In connection with this opinion, we have examined and relied upon the Registration Statement, the Prospectus, the Company’s certificate of incorporation and bylaws, as currently in effect, and the originals or copies certified to our satisfaction of such records, documents, certificates, memoranda and other instruments as in our judgment are necessary or appropriate to enable us to render the opinion expressed below. As to certain factual matters, we have relied upon a certificate of an officer of the Company and have not sought to independently verify such matters.

In rendering this opinion, we have assumed the genuineness and authenticity of all signatures on original documents, the genuineness and authenticity of all documents submitted to us as originals, the conformity to originals of all documents submitted to us as copies; and the accuracy, completeness and authenticity of certificates of public officials.

Our opinion herein is expressed solely with respect to the General Corporation Law of the State of Delaware. Our opinion is based on these laws as in effect on the date hereof, and we disclaim any obligation to advise you of facts, circumstances, events or developments which hereafter may be brought to our attention and which may alter, affect or modify the opinion expressed herein. We express no opinion as to whether the laws of any particular jurisdiction are applicable to the subject matter hereof.
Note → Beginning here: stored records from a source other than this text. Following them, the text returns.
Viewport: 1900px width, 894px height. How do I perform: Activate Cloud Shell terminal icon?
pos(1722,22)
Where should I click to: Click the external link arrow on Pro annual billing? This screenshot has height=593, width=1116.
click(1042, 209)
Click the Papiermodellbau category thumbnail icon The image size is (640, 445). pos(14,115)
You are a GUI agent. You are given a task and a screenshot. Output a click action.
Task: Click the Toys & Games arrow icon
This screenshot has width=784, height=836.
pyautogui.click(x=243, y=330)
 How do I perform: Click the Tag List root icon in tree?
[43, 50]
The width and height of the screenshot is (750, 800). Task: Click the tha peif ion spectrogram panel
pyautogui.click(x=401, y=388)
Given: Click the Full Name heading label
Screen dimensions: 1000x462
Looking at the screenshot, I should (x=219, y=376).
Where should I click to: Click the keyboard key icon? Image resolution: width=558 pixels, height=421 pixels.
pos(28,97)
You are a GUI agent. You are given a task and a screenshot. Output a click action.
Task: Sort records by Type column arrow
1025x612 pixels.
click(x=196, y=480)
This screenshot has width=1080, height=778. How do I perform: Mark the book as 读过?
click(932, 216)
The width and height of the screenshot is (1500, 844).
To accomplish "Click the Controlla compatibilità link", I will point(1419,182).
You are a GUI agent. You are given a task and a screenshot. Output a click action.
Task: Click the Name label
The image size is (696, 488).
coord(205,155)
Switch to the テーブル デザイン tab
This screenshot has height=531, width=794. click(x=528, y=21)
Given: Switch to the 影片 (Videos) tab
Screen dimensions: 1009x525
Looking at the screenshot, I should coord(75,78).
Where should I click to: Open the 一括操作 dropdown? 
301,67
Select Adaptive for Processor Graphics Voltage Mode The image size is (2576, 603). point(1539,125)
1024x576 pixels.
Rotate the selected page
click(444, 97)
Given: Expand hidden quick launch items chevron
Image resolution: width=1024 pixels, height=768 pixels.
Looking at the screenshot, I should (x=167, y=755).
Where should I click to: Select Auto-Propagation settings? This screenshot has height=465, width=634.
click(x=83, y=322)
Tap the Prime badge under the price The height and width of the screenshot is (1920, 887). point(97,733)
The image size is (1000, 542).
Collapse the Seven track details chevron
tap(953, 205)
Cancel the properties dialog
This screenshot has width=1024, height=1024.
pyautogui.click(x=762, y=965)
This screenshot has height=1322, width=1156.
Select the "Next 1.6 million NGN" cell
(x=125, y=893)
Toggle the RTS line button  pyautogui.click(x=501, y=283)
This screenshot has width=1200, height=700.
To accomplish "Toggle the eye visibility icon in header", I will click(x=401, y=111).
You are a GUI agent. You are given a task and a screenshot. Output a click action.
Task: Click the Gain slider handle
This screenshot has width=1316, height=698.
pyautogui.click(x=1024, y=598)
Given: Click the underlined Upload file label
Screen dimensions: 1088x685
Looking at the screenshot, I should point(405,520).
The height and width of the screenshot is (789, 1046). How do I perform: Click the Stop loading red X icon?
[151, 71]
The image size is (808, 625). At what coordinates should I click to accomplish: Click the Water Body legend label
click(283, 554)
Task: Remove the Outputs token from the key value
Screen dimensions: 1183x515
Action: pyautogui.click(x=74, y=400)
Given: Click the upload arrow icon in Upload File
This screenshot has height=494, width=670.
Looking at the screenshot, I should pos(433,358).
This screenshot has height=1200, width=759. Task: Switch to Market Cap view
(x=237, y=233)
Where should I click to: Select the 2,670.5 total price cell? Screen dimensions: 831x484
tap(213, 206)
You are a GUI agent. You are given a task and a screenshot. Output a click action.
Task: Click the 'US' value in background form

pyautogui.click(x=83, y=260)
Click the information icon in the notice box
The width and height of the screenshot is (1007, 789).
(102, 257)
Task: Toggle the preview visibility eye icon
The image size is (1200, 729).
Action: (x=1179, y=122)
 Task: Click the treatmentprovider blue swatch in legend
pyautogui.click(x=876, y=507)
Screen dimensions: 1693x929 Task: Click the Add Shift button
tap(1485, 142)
We are not rendering any opinion as to compliance with any federal or state law, rule or regulation relating to securities, or to the sale or issuance thereof.

COOLEY LLP   3175 HANOVER STREET   PALO ALTO, CA   94304-1130

T: (650) 843-5000   F: (650) 849-7400   COOLEY.COM


LOGO

Immune Design Corp.

October 24, 2017

Page Two

 

On the basis of the foregoing, and in reliance thereon, we are of the opinion that the Shares, when sold and issued against payment thereof in accordance with the Registration Statement and the Prospectus, will be validly issued, fully paid and nonassessable.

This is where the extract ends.